:: Aim ::
Copy the entries below verbatim, starting at the line containing "Describe the element at coordinates (473, 322)" and ending at the line containing "FONT NAME is located at coordinates (60, 9).", both of those lines included.

**** Data for this task

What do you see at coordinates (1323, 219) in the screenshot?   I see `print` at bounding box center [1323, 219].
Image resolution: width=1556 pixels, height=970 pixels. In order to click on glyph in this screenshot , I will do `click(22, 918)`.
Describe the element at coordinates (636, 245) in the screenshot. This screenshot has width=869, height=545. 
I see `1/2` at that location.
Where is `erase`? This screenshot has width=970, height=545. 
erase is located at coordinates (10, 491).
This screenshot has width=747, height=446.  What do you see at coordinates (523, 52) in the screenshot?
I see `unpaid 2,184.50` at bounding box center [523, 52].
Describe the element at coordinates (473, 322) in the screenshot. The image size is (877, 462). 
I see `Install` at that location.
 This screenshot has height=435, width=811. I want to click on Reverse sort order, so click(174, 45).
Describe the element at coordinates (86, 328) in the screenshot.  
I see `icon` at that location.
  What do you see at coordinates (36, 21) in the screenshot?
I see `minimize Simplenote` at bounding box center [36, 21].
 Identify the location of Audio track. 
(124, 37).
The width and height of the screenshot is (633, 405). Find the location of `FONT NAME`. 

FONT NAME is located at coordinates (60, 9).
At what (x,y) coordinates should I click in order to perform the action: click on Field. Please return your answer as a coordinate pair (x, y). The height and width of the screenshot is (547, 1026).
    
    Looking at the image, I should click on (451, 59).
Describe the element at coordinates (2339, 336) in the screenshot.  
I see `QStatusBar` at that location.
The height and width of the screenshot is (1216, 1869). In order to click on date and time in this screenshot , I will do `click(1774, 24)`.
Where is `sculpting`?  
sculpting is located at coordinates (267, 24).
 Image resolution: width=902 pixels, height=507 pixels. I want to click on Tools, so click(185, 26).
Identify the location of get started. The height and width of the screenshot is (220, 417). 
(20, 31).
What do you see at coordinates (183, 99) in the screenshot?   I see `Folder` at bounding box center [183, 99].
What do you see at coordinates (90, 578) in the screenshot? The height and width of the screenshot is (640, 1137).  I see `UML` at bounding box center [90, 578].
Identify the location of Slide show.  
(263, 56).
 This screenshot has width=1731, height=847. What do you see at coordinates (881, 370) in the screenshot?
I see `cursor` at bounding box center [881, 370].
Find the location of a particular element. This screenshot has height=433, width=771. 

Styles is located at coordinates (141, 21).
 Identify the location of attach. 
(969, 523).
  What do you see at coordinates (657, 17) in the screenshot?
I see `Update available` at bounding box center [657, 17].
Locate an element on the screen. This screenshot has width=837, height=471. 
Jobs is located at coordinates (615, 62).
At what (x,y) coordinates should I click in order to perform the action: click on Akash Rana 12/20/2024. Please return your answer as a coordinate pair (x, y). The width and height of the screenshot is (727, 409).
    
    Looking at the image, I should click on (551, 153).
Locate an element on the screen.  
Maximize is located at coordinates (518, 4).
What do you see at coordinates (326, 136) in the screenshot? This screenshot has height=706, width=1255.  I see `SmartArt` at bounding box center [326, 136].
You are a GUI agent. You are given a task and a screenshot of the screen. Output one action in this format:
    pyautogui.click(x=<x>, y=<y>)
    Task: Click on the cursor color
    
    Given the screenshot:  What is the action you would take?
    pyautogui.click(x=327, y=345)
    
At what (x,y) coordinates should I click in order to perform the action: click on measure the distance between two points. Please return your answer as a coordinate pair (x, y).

********

:: Written solution ::
Describe the element at coordinates (473, 322) in the screenshot. The image size is (877, 462). 
I see `Install` at that location.
 This screenshot has height=435, width=811. I want to click on Reverse sort order, so click(174, 45).
Describe the element at coordinates (86, 328) in the screenshot.  
I see `icon` at that location.
  What do you see at coordinates (36, 21) in the screenshot?
I see `minimize Simplenote` at bounding box center [36, 21].
 Identify the location of Audio track. 
(124, 37).
The width and height of the screenshot is (633, 405). Find the location of `FONT NAME`. 

FONT NAME is located at coordinates (60, 9).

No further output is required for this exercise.